Closely related to the concept of loss causation is the issue of reliance. "Investors can recover damages in a private securities fraud action only if they prove that they relied on the defendant's misrepresentation in deciding to buy or sell a company's stock." Halliburton Co. v. Erica P. John Fund, Inc. ("Halliburton II"), 573 U.S. 258, 263 (2014). For example, in a conventional securities fraud case, an individual might show, via documentary or testimonial evidence, that he personally relied on a particular misrepresentation in making the decision to buy or sell at a specific price. See Chelsea Assocs. v. Rapanos, 527 F.2d 1266, 1271 (6th Cir. 1975) ("In the usual fraud case or case brought for misrepresentation in violation of Rule 10b-5, proof of reliance upon the misstated or false fact is required.") (citing Schlick v. Penn-Dixie Cement Corp., 507 F.2d 374, 380 (2nd Cir. 1974), cert. denied, 421 U.S. 976 (1975)). Reliance and loss causation are conceptually distinct, but linked, concepts: one looks at the mindset and actions of the plaintiff, while the other looks at the ultimate economic consequences. When combined, reliance and loss describe the full chain of events underlying a securities fraud claim. First, for example, a party buys (or sells or holds) a stock at a particular price, based on a representation regarding a particular subject matter—in other words, there is reliance. Then, some event related to that subject matter, which was concealed or misrepresented by the initial statement, causes the stock to lose value—that is to say, there is loss causation. But unless both elements exist—and, most importantly, both elements match each other in terms of their subject matter—there is no claim. Otherwise, there is only a statement relied upon by a party to no detriment—that is, reliance without loss—or a loss unrelated to a prior misrepresentation—that is, loss without reliance.
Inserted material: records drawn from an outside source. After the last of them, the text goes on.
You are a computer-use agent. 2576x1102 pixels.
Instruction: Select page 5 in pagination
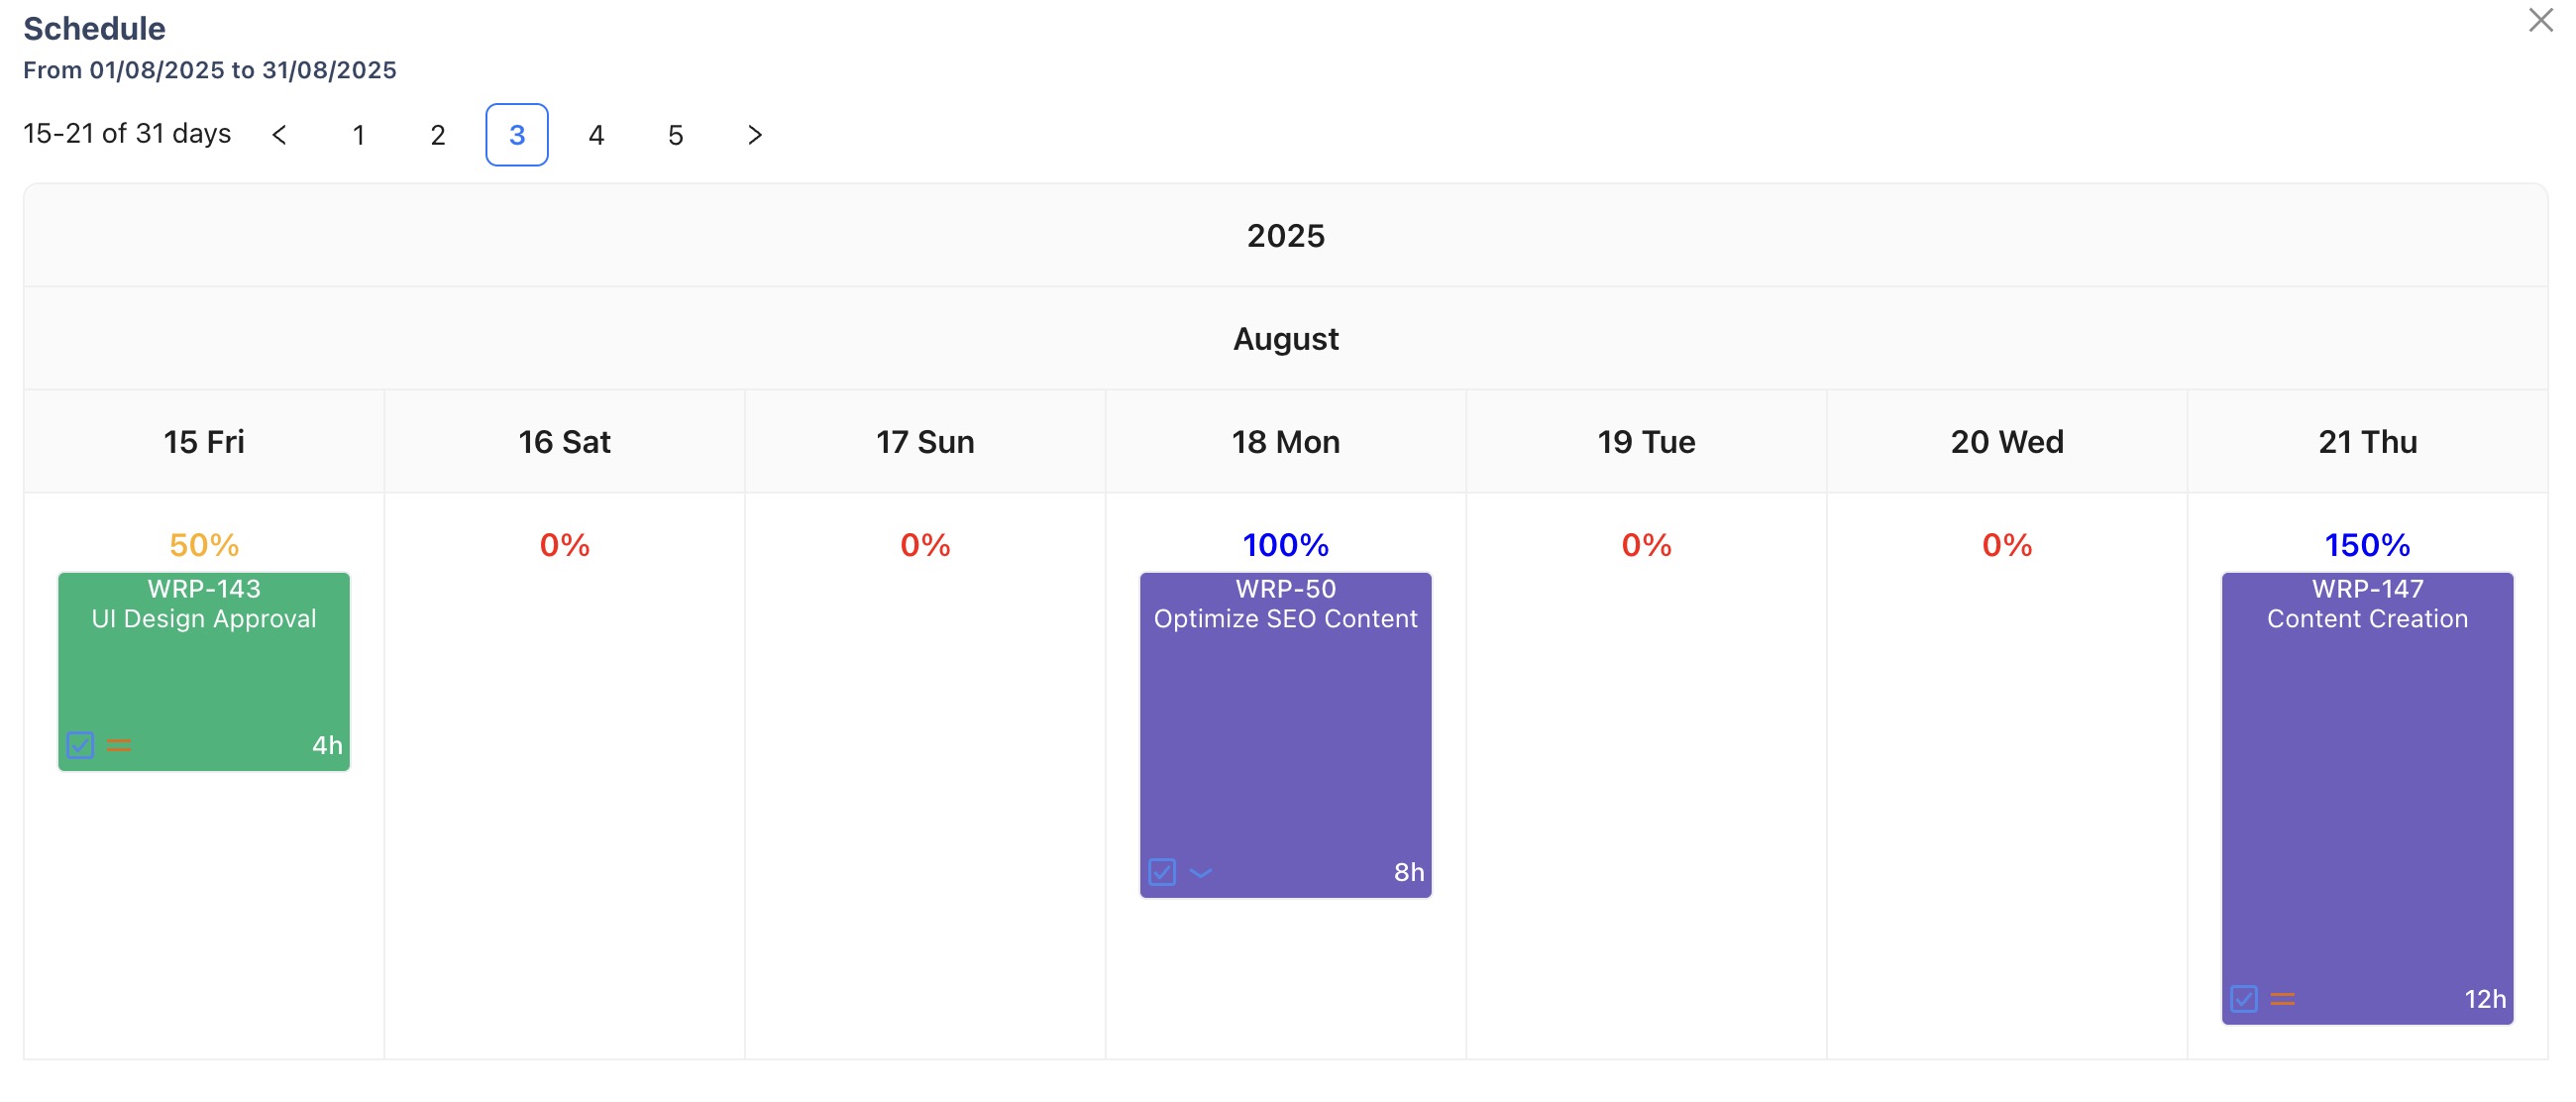(675, 135)
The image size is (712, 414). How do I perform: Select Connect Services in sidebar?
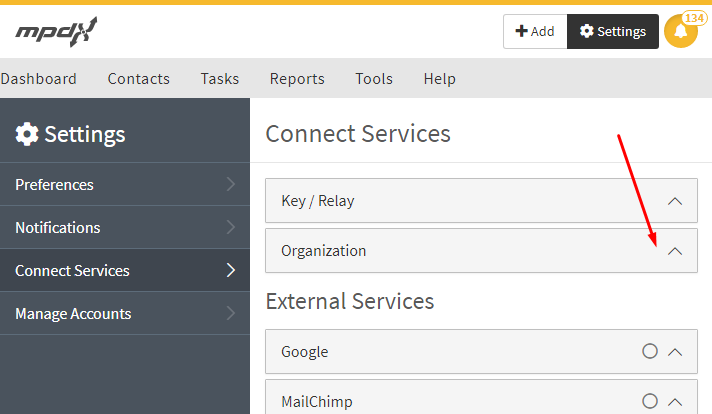pyautogui.click(x=72, y=271)
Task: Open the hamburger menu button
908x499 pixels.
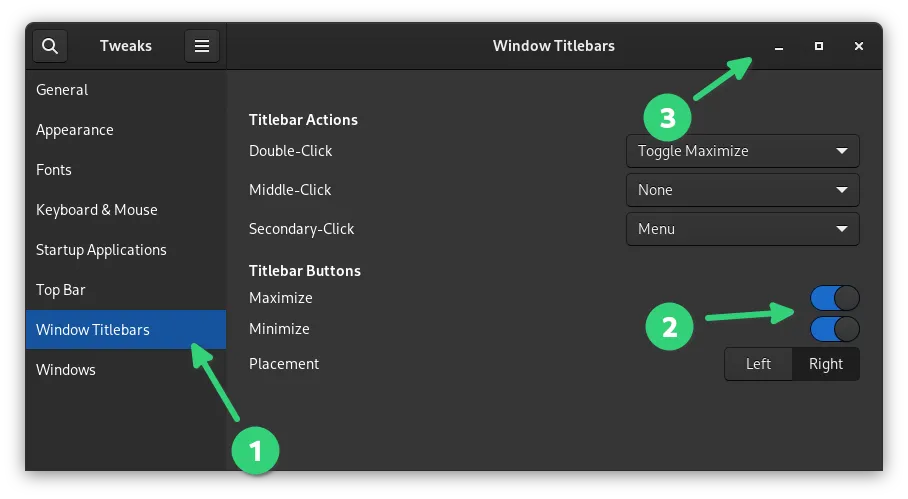Action: (x=202, y=46)
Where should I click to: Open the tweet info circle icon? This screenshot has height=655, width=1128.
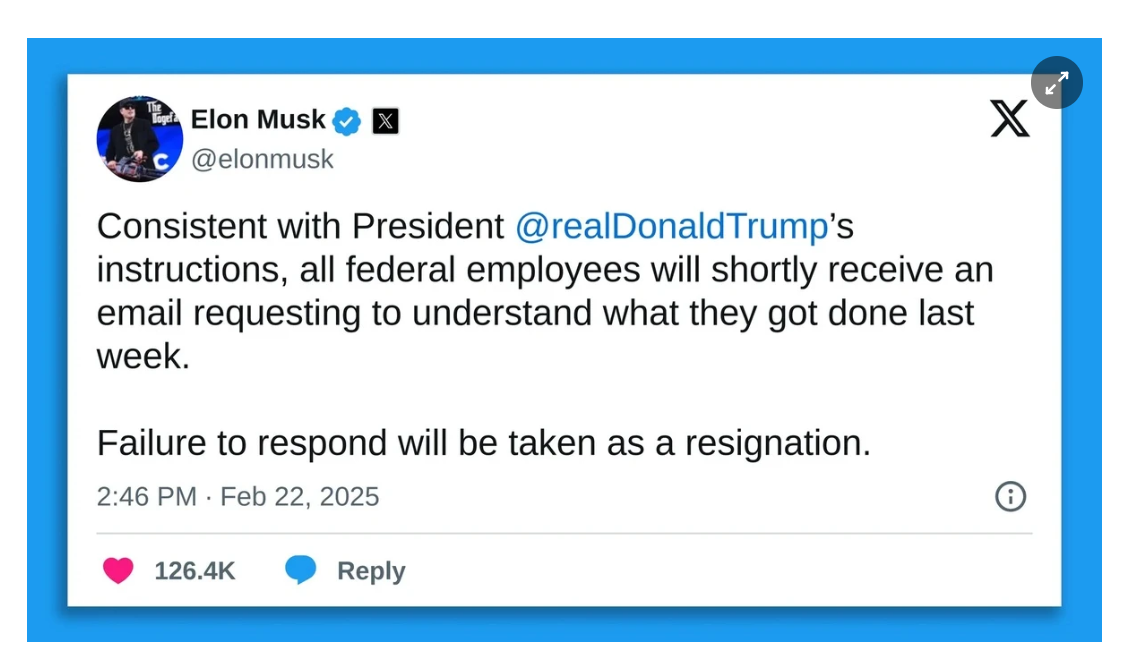click(x=1010, y=496)
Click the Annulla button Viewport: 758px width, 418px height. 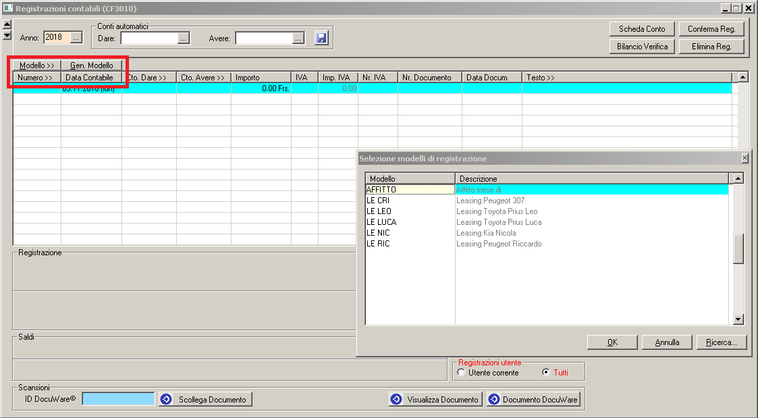point(666,342)
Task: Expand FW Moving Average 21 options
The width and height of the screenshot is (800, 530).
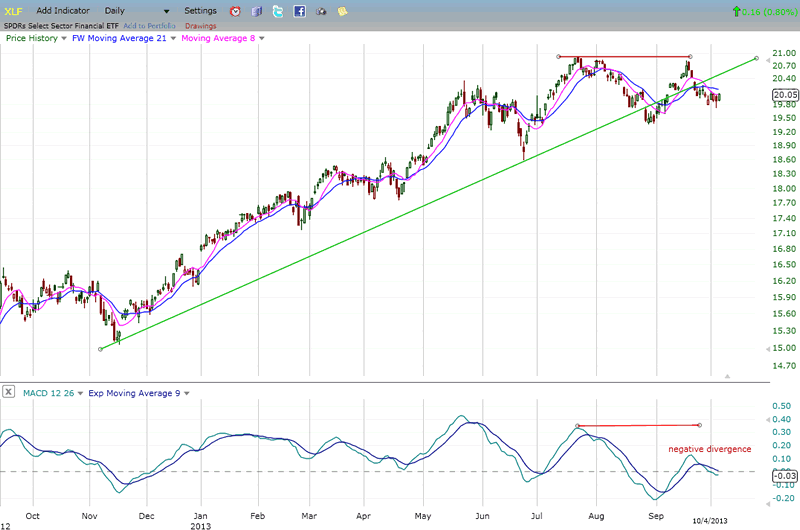Action: (x=173, y=38)

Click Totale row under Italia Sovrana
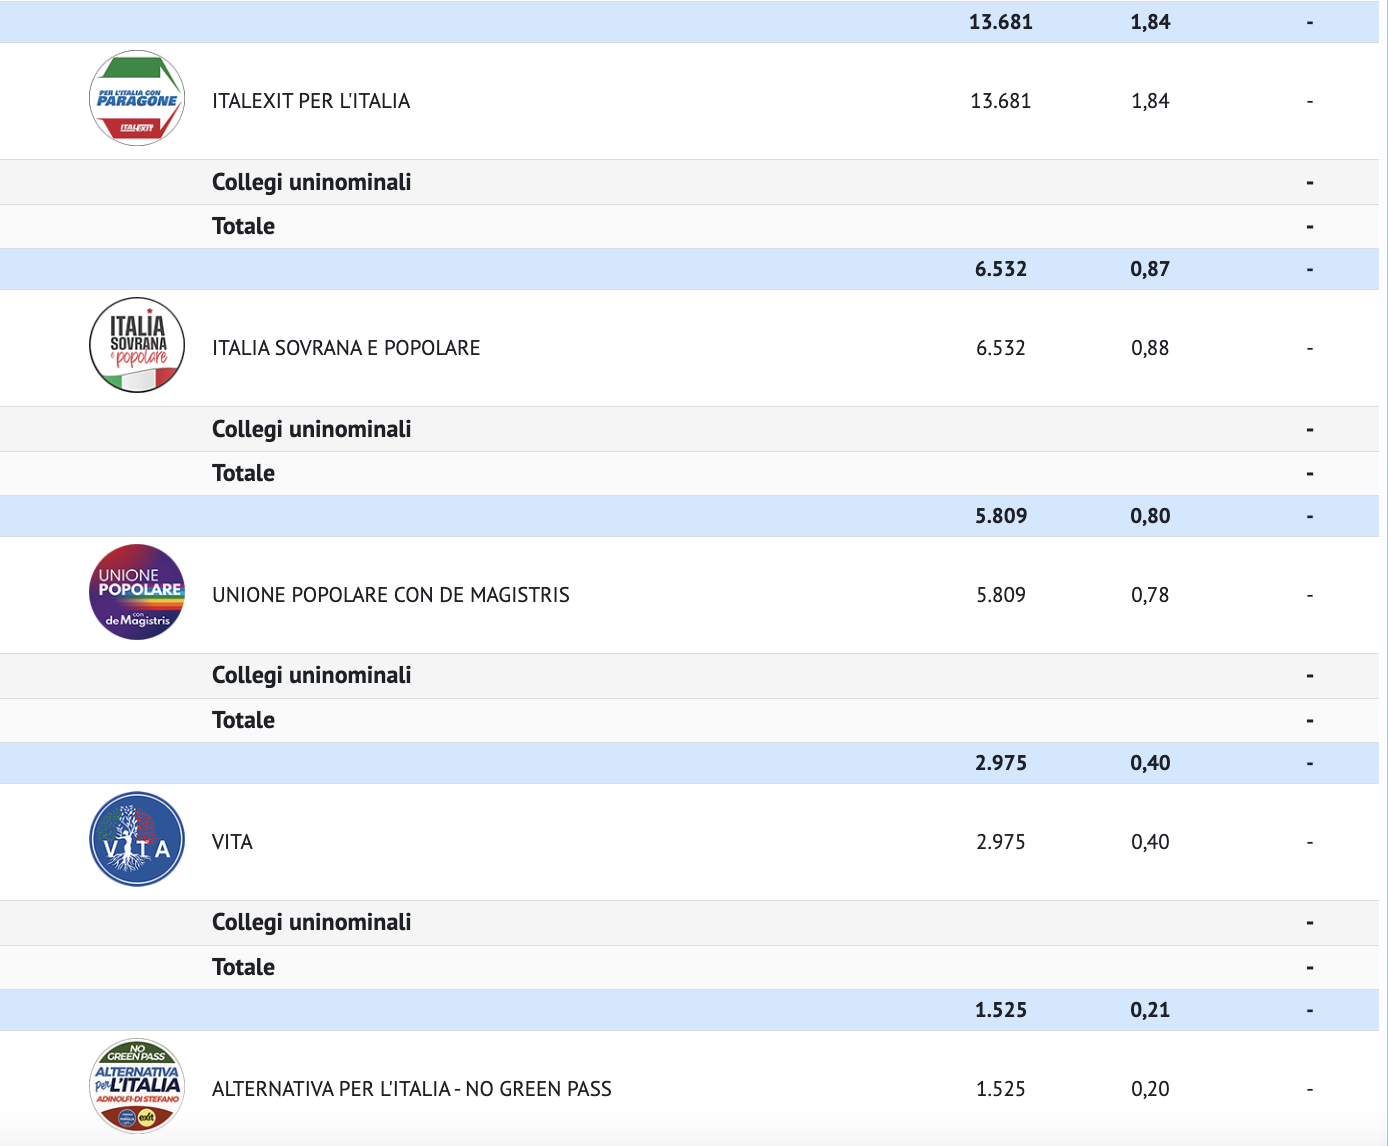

As the court has already held, Amalgamated is permitted to pursue a fraud-on-the-market theory of liability, based on the defendants' alleged price maintenance through their false or misleading statements. Fraud-on-the-market theories are based on the premise that "modern securities markets, literally involving millions of shares changing hands daily, differ from the face-to-face transactions contemplated by early fraud cases." Basic, 485 U.S. at 243-44. As the Supreme Court has explained:
In face-to-face transactions, the inquiry into an investor's reliance upon information is into the subjective pricing of that information by that investor. With the presence of a market, the market is interposed between seller and buyer and, ideally, transmits information to the investor in the processed form of a market price. Thus the market is performing a substantial part of the valuation process performed by the investor in a face-to-face transaction. The market is acting as the unpaid agent of the investor, informing him that given all the information available to it, the value of the stock is worth the market price.Id. at 244 (quoting In re LTV Secs. Litig., 88 F.R.D. 134, 143 (N.D. Tex. 1980)). If, for example, an executive of a company makes a false statement affecting the market price of the company's stock, and a buyer purchases the stock at that market price, the buyer has, as a practical matter, relied on the executive's false statement in deciding what price to pay for his shares—even if the buyer was personally unaware of the statement. The "fraud-on-the-market" theory of reliance acknowledges that a modern investor, acting on an open and efficient securities exchange, is relying on the market itself to be his eyes and ears with regard to publicly available information. Id.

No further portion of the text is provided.